Crowded Cities, Paris, Hong Kong and Montréal
Want to share your content on R-bloggers? click here if you have a blog, or here if you don't.
Over the past years, I’ve been living in different cities, all of them being completely different, compared with the others. I have been living in Paris, which is a big city in Europe, with a large neighborhood, too (la banlieue).

Then, I’ve been living in Hong Kong, which is a larger city, in Asia.

It was crowded. I mean, it was the feeling I had, while I was living there. And more recently, I’ve been living in Montréal, in North America. Montreal is a large city. Or to be more specific, and island,

The three cities are quite different. Paris, 2.211 million unhabitants, and 105,4 km² (density 21,057 unhabitants per km²). Montréal, 1.621 million unhabitants, and three times wider 365.1 km² (density 4,441 unhabitants per km²). Hong Kong, 7.234 million unhabitants, and again three times wider 1,104 km² (density 6,553 unhabitants per km²). In Hong Kong, there are several hill where it is not possible to build anything: on a large part of the island, the density is null.
Now, if we want compare the three cities, on the same scale, we need some shapefiles of those cities. For Paris, we can find one on http://cartelec.net/,
>  library(maptools)
>  library(PBSmapping)
>  library(rgdal)
>  library(classInt)
>  library(sp)
>  library(gpclib)
>  library(splancs)
> paris=readShapeSpatial("paris-cartelec.shp")
or (more convenient) http://actualitix.com/
> paris=readShapePoly("75-Paris.shp")
For Montréal, we use http://geocoder.ca/,
> montreal=readShapePoly( "montreal_borough_borders.shp")
and finally, for Hong Kong, http://seisman.info/
> hongkong=readShapePoly("HKG_adm0.shp")
In Montreal and Hong Kong, it is slightly more complicated, since we have islands, and in Paris, a of (small) administrative subregions,
> plot(montreal,border="light green",col="light green",xlim=c(-74.1,-73.5))
> lp=hongkong@polygons[[1]]
> for(i in 1:length(slot(lp,"Polygons"))){
+ hk=slot(slot(lp,"Polygons")[[i]],"coords"  )
+ polygon(hk[,1]-114.2-73.7,hk[,2]-22.25+45.48,col="light blue",border="black",density=25)
+ }
> pr=slot(slot(paris@polygons[[1]],"Polygons")[[1]],"coords"  )
> polygon(pr[,1]-2.34-73.7,pr[,2]-48.86+45.48,col="orange",density=25)
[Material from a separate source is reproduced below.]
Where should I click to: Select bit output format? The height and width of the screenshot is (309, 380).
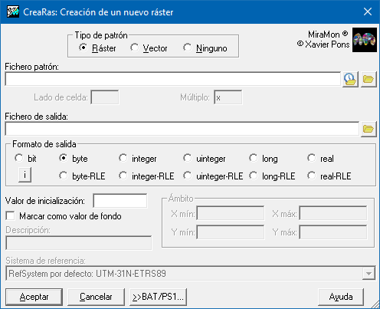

The sizes of the three cities are quite different. The architectures are very different, too. For instance, in Paris

We can extract the information from openstreetmap,
> library(osmar) > src=osmsource_api() > loc.montreal=c(45.5258,-73.5850) > loc.paris=c(48.831327, 2.321628) > loc.hongkong=c(22.27923,114.18508)
If we focus on Paris, to get everything that is in a square with 1.2km large, centered on a specific location,
> city=loc.paris > bb=center_bbox(city[2],city[1], 1200, 1200) > ua=get_osm(bb, source = src)
such as the buildings
> bg_ids=find(ua, way(tags(k=="building"))) > bg_ids=find_down(ua, way(bg_ids)) > bg=subset(ua, ids = bg_ids) > bg_poly=as_sp(bg, "polygons") > plot(bg_poly, col = gray.colors(12)[11],border="gray")
or water ways etc. (if any)
> nat_ids=find(ua, way(tags(k=="waterway"))) > nat_ids=find_down(ua, way(nat_ids)) > nat=subset(ua, ids = nat_ids) > nat_poly=as_sp(nat, "polygons") Error: any(has_data(obj)) is not TRUE
(here, there are no water ways), or parks,
> nat_ids=find(ua, way(tags(k=="leisure"))) > nat_ids=find_down(ua, way(nat_ids)) > nat=subset(ua, ids = nat_ids) > nat_poly=as_sp(nat, "polygons") > plot(nat_poly, col = "#99dd99",add=TRUE,border="#99dd99")
and streets,
> cw_ids=find(ua, way(tags(v %in% c("residential","pedestrian"))))
> cw_ids=find_down(ua, way(cw_ids))
> cw=subset(ua, ids = cw_ids)
> cw_line=as_sp(cw, "lines")
> plot(cw_line, add = TRUE, col = gray.colors(12)[5],lwd=3)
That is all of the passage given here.